È la raccolta delle testimonianze di sette donne – Cèlestine, Flor, Yvette, Anabel, Nora, Arielle, Liliane – che vivono in un insediamento rurale, il batey, un universo chiuso, circondato da piantagioni di canna da zucchero nella Repubblica Domenicana. In baracche di legno e lamiera, vi vivono persone di origine haitiana e nera, dislocate sul gradino più basso della scala sociale.
L’autore di questo lavoro, antropologo, ha dedicato sei mesi al batey Ciguapa, realizzando numerose interviste e intrattenendosi a lungo con le donne della comunità. Perché le donne? Perché sono schiacciate socialmente ed economicamente, e quasi del tutto invisibili. Il testo è diviso in dieci capitoli, ciascuno corredato da una scheda di contesto e da una illustrazione di Magda Castel, che toccano dieci questioni: infanzia, razzismo, figli, lavoro, debito, prostituzione, amore, bachata (la musica che accompagna i gesti quotidiani) stregoneria, futuro.
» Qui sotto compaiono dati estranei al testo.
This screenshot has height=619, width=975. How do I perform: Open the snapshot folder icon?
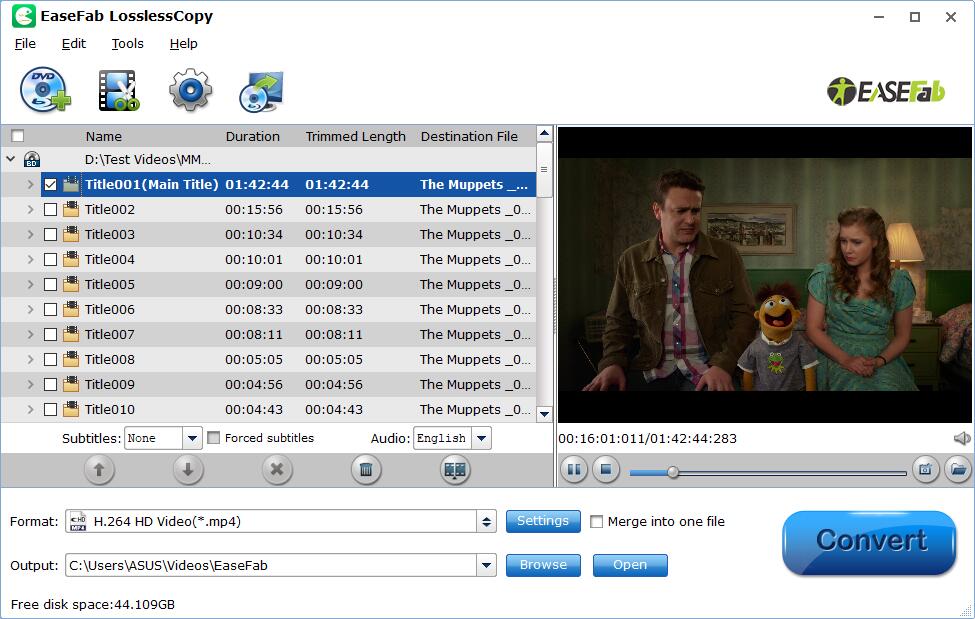click(957, 469)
Razzismo, Arielle: «la verità è che i dominicani non ci vogliono. Puoi lavorare come una matta, fare di tutto, non dare nessun problema, ma non cambia niente. Ti senti sempre in pericolo». Debito, Yvette: «Qui è impossibili fare progressi. Volevo comprare un generatore, un piccolo freezer e vendere ghiaccio, ma impossibile perché non girano soldi. Devi fare credito a tutti se vuoi vendere e poi chissà quando ti pagano». Si stima che nella Repubblica Dominicana ci siano almeno 500 bateyes, lascito del regime schiavista coloniale, dove vivono 250mila persone.